В результате проведенных исследований был предложен алгоритм лечения пациентов с ДМО (рис. 3), отличающийся тем, что стандартный режим дозирования АВПП в количестве 3 инъекций с интервалом через 1 месяц в дозе 0,5 мг в качестве ИВВ, может быть использован при отсутствии патологических изменений в ВРИ. При наличии ЭРМ рекомендовано витреоретинальное хирургическое вмешательство в сочетании с интравитреальной антиангиогенной терапией. При центральной толщине сетчатки на дооперационном этапе менее 400 мкм возможно использование поэтапного способа (ВЭ + ИВВ введение АВПП через 1 месяц). Использование предложенной одномоментной техники операции предпочтительно при толщине сетчатки более 400 мкм. Витрэктомия с ПВПМ у пациентов с наличием кисты в зоне отека сетчатки диаметром более 200 мкм не приводит к положительному анатомо-функциональному результату.
Выводы
1. Установлено, что у пациентов с ДМО и ЭРМ толщина ВПМ возрастает в 2,5 раза, центрального отдела сетчатки – на 35,6% за счет концентрации интраретинальной жидкости в наружном и внутреннем плексиформном, ядерном слоях, что коррелирует со снижением оптической плотности макулярного пигмента на 59,5% и остроты зрения – в 2,6 раза.
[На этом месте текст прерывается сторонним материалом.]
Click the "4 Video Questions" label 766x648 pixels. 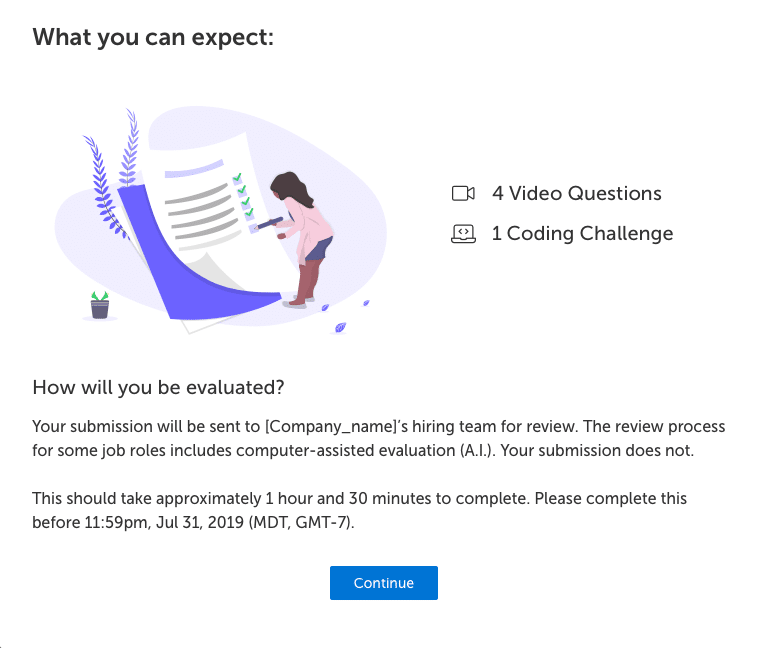576,193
2. Разработана методика витрэктомии, заключающаяся в щадящем пилинге ЭРМ и ВПМ, с учетом дооперационного исследования световой чувствительности сетчатки и наличия интраретинальных кист, и одномоментном ИВВ антиангиогенного препарата, что способствует нормализации структуры фовеолярной зоны за счет уменьшения отечного компонента в плексиформном и ядерном слоях в 1,5 раза и повышению остроты зрения пациентов в 2,2 раза.
3. Сравнительный анализ отдаленных результатов хирургического лечения пациентов с ДМО и ЭРМ показал, что комплексное одномоментное проведение ВЭ и введение ингибитора ангиогенеза является предпочтительным по сравнению с отсроченным введением препаратов, что подтверждается уменьшением общей толщины сетчатки в 78,3% случаев, сохранением суммарной световой чувствительности центрального отдела сетчатки в среднем до 15,3±3,24 дБ, остроты зрения – до 0,51±0,22, отсутствием рецидивов отека у 63,4% больных и развития ЭРМ – в 100% случаев.
4. Предложен дифференцированный подход к лечению пациентов с ДМО и ЭРМ, который позволяет выбрать наиболее оптимальный метод хирургического вмешательства в зависимости от толщины центральной зоны сетчатки, показателей ее световой чувствительности, оптической плотности макулярного пигмента и др.